Barnes & Noble is in the same building as the Innovation Center, a hub for technology companies such as Pepperjam, which has recently expanded its space and added jobs.

Wilkes Enterprise Center, another business incubator, opened in 2015 on the sixth floor of the Luzerne Bank building on Public Square.

“Our innovation centers house close to two dozen young entrepreneurial companies, and we need to expand,” van Genderen said.

Downtown Wilkes-Barre also is cleaner today thanks to the Business Improvement District that has been in place since 2007, Newman said.

More than 40 tons of trash and 1,000 graffiti tags were removed from sidewalks and properties.
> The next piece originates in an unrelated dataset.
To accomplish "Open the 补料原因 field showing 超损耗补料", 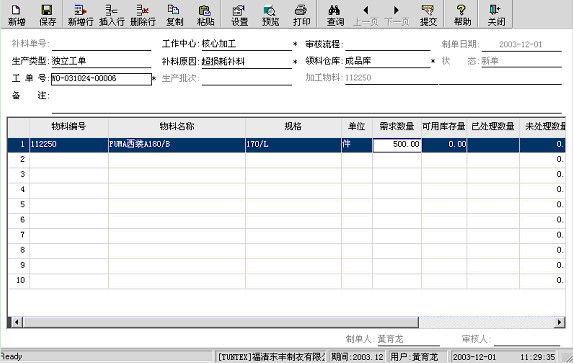I will coord(247,61).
Over the last four years, 186 flower baskets were installed and maintained, he said.

John Maday, president of the Downtown Wilkes-Barre Business Association, is pleased with the movie theaters, the F.M. Kirby Center and restaurants that now attract people to the cleaner, revitalized downtown.

There just need to be a few more ingredients to finish the product, especially more retail, he said.

He said he hopes someone who has the resources would take a chance and open a unique retail shop that could be the catalyst for more so that the downtown could become like the Shoppes at Montage with a series of unique stores.

However, he is happy with the transformation since the falling streetlights and the cracking sidewalks. The dirty canopy was representative of that “dark feeling of downtown” at that time, as if there was no hope, he said.

He remembers the downtown’s notorious “hole in the ground,” a planned movie theater site where the investors backed out shortly after the foundation was excavated. The site later became the James F. Conahan Intermodal Transportation hub, which took buses off Public Square and added a significant amount of storefront parking.

“I have pictures of that in my head,” Maday said. “It was terrible. It just looked like it was in a state of chaos. It has moved from what looked like darkness and despair to lightness and hope.”